A banker will tell how his refinancing package has saved the company; a management consultant will tell how his six sigma project has saved the company millions of dollars and the IT consultant will tell you how his technology product has saved time and money. The marketing guy will say we spent a lot of dosh and made some really great ads that everyone liked. When will we be able to "value" the contribution our marketing campaign made to a product launch or a sales spike?
The root of our failure to take a seat at the top table, therefore, is our inability to quantify in a meaningful way that the dollars spent on advertising delivered a return to the company. Until we can say that the $10 million spent on advertising was directly responsible for delivering $20 million in sales (or similar) we will always be at that second table; the nice to have around but not sure what value you really add. Little wonder that we have seen advertising dollars seeping into below-the-line and direct response campaigns where the response is measurable.

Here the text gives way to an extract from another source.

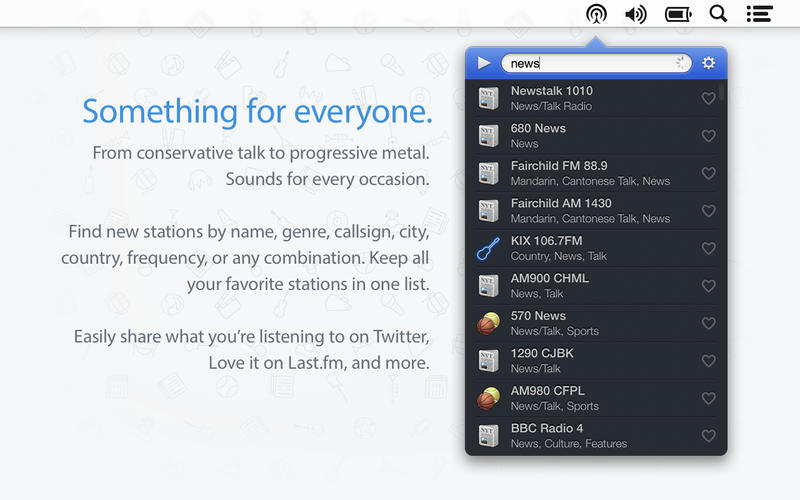
Task: Click the 570 News sports ball icon
Action: click(488, 324)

We spent 'X' dollars and we got 'Y' dollars of sales. Which brings me to the holy grail, ROI - return on investment.
The industry has been searching for a marketing ROI almost since birth and it has proved elusive. Media specialists, rooted in data, are now stepping up to the challenge. Smart modelling tools are cheap. Econometric modeling, for example, is no longer a buzzword, for it's here in Asia and agencies are busy building models for clients with varying degrees of sophistication.
And I see a new sense of partnership with clients. Two years ago only one client in Asia gave Zenith detailed sales data; now we are awash with sales data from numerous clients. And the language is changing; words such as regression, correlation, coefficients and metrics are now used as often as reach, SOV and GRPs. We are learning the language of the top table.

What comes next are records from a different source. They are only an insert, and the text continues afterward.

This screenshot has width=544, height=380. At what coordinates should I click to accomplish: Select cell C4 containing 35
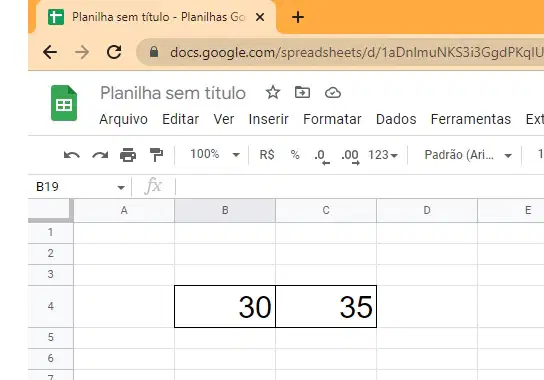326,306
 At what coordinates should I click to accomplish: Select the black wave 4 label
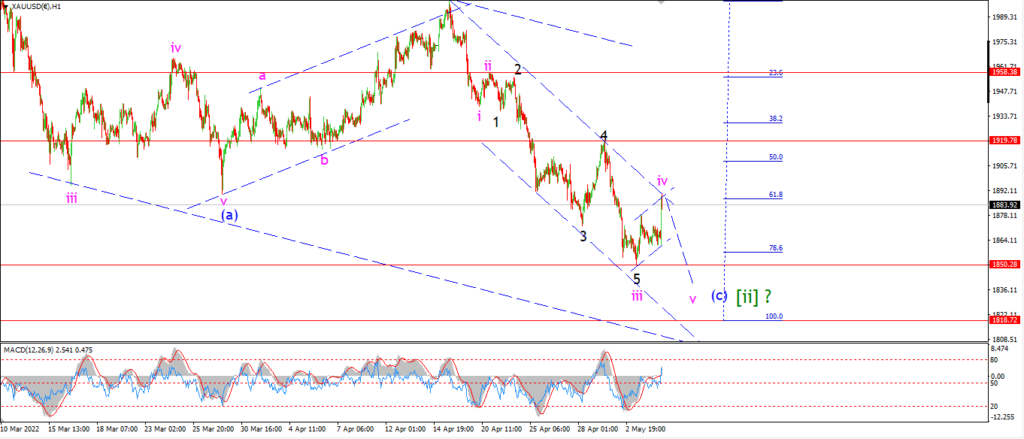pos(604,136)
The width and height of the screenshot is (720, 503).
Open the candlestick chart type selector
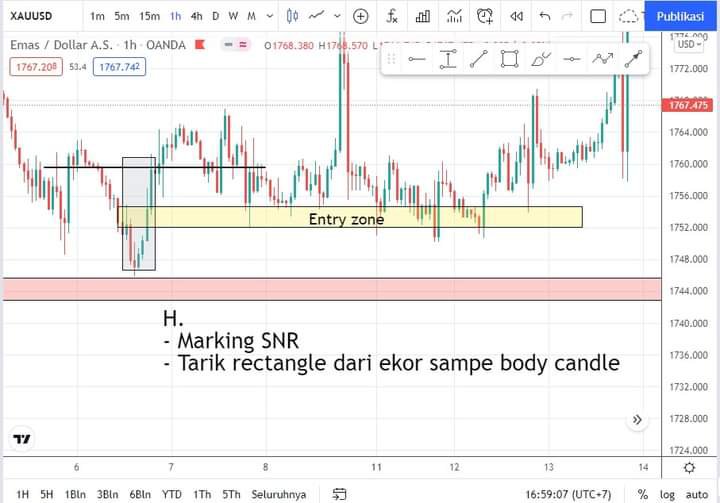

So there is hope. The proliferation of sophisticated statistical modeling tools, the ease at which huge quantities of data can be analysed using simple database tools, the presence within media specialists of people with the required analytical background to make sense of it all and a willingness of clients to share confidential business data, means that the hunt for ROI is hot.
The real question is not whether as an industry we can get there, we surely must believe we can, but whether we are hungry enough to change the way we work and learn the language of top table diners. We can do it.